The impeachment veterans of two decades ago were thrust into a seismic political event that was sober and circus-like at the same time.
So began a new, angry chapter of American politics that strained Washington institutions that were stronger then than now.
Clinton was impeached for lying to a grand jury about his sexual relationship with White House intern Monica Lewinsky but was acquitted by the Senate.
Today, those Clinton impeachment Republicans are urging a pause in the tribalism of the Trump era.
“You’ve got a race to judgment, people apparently have already made up their minds, and I don’t think there’s a lot of openness about this. And I think there should be,” said former Rep. Bill McCollum, R-Fla., one of 14 House impeachment “managers” who presented the case against Clinton to the Senate.
The most senior of two Clinton prosecutors remaining in the House is Rep. Jim Sensenbrenner of Wisconsin, a 41-year veteran of Congress who is retiring at the end of next year. He insists charges that Trump abused his office are nowhere near being proven and reminded that even the GOP- controlled House didn’t approve an abuse of office charge against Clinton.
History is calling again, this time with accusations that Trump abused his power to help his political fortunes.
Sensenbrenner in July aggressively questioned special counsel Robert Mueller, whose report didn’t find criminal wrongdoing by the president in Russia’s 2016 election interference but spelled out 10 instances in which Trump may have obstructed the probe. Mueller didn’t indict Trump, citing Justice Department guidelines against charging a sitting president. Nor did he say whether impeachment could be a remedy.
“You didn’t use the words ‘ impeachable conduct’ like (Kenneth) Starr did,” Sensenbrenner told Mueller. “Even the president is innocent until proven guilty.” Mueller said his mandate didn’t include offering opinions on other remedies like impeachment.

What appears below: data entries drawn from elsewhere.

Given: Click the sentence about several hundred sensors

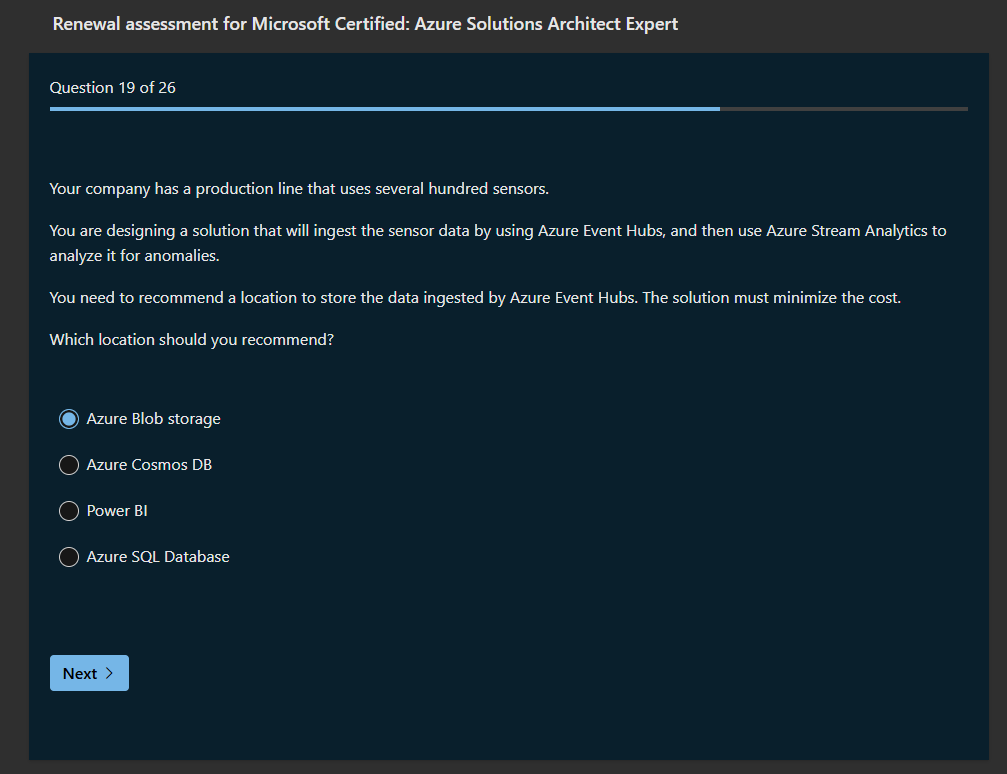Looking at the screenshot, I should click(x=299, y=189).
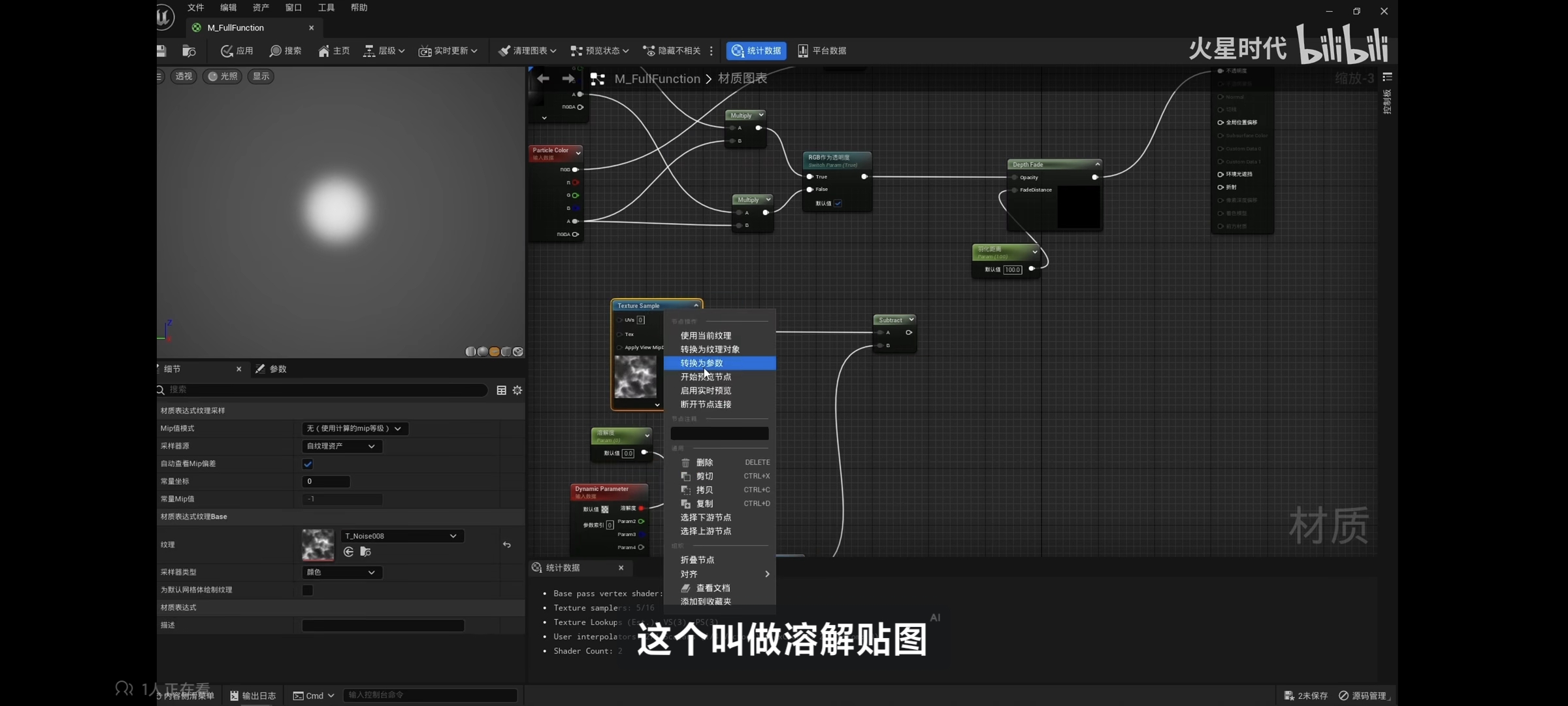Open details panel settings gear
1568x706 pixels.
(517, 390)
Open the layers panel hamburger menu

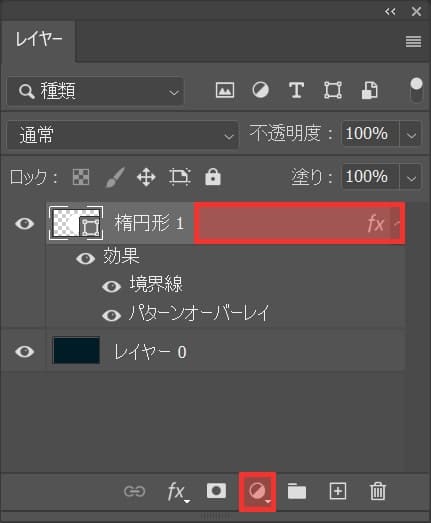click(x=413, y=42)
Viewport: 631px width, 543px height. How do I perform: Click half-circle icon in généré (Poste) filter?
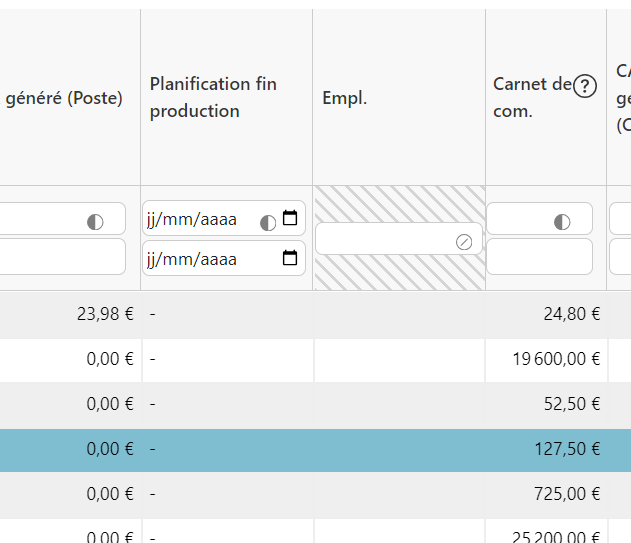(x=95, y=221)
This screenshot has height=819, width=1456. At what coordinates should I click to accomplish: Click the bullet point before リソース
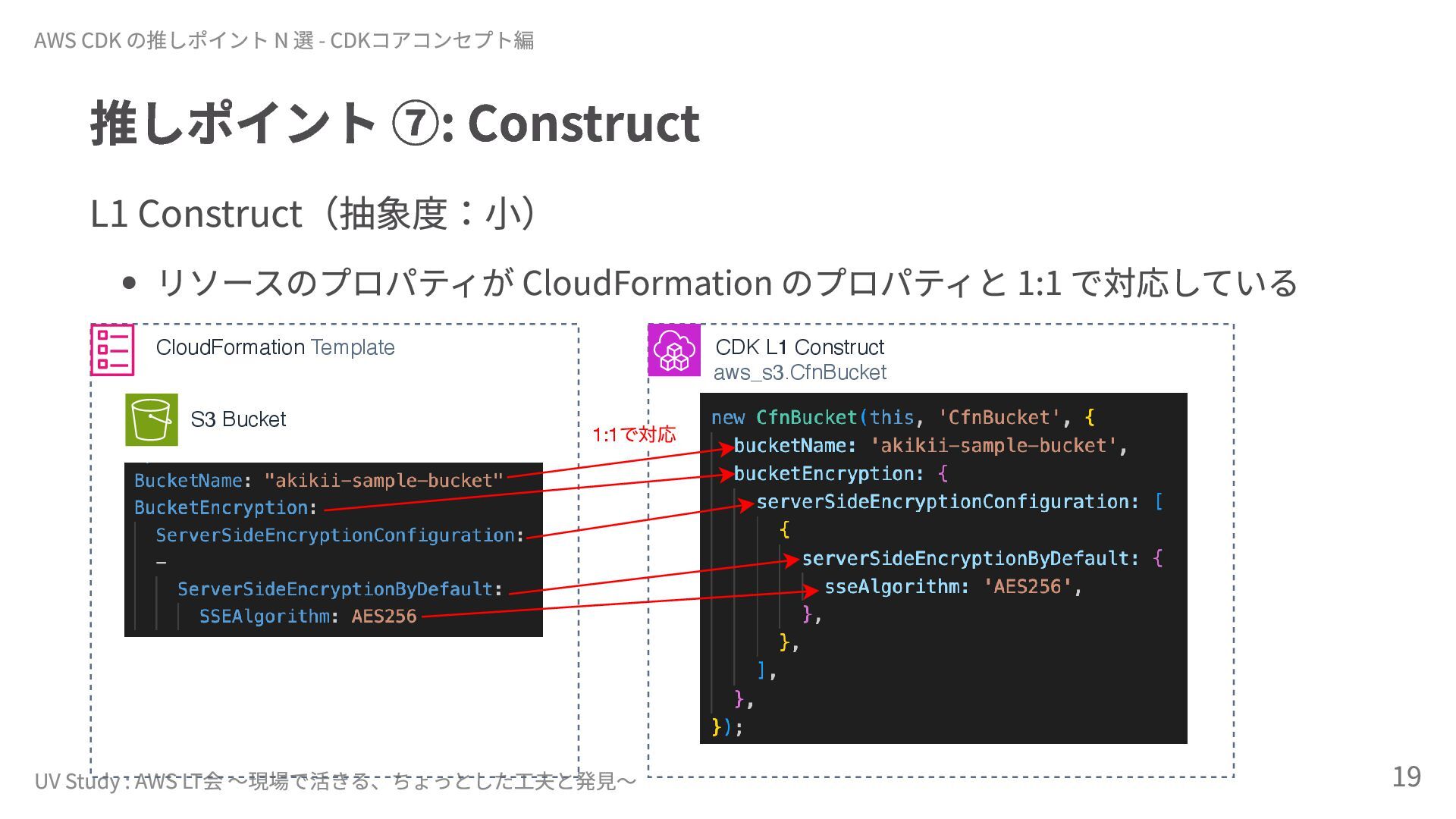pos(129,284)
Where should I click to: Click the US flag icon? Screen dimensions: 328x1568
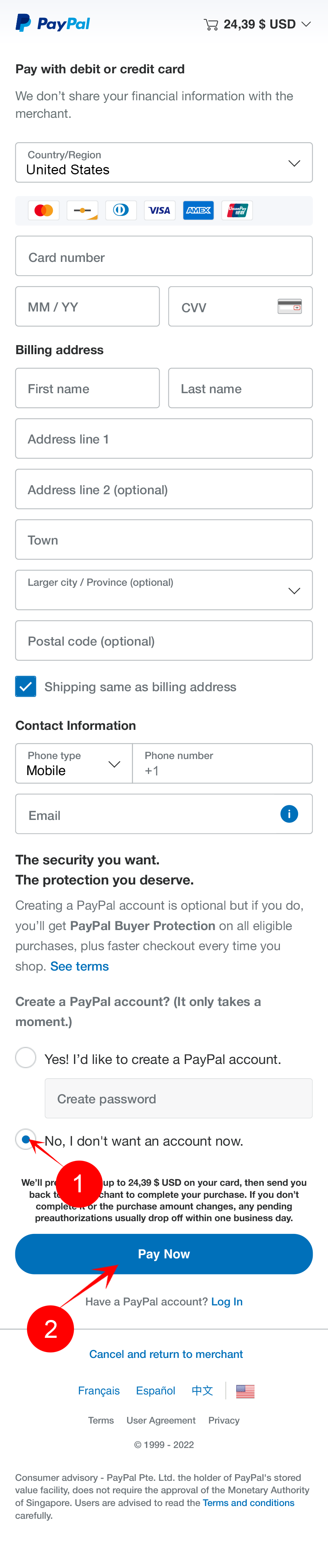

McCollum cautions that lots of facts, testimony and evidence have yet to surface. The investigation into Trump’s festering scandal is in its opening stages.
“There are really a lot more questions than there are answers,” McCollum said.
Democrats say they already have their “smoking gun,” having obtained a rough transcript of Trump’s call with Zelenskiy, and they accuse Republicans of downplaying a clear- cut abuse of presidential power.
Former Indiana Rep. Lee Hamilton, a Democrat who served in the House from 1965 to 1999 during both the Watergate scandal that brought down President Richard Nixon and the impeachment of Clinton, has said he’d vote to indict and convict Trump if he were in Congress. Hamilton said he’s “deeply concerned” that more Republicans have not publicly favored impeachment proceedings against Trump or even spoken out against his actions with Russia and Ukraine.
Trump’s call was “certainly egregious conduct” because it was for personal gain, Hamilton said.
“If his conduct is acceptable, then we have lowered the bar on what the office and public trust really means,” Hamilton said. “If we legitimize the kind of behavior that he has exhibited, then our political system is going to be greatly reduced.”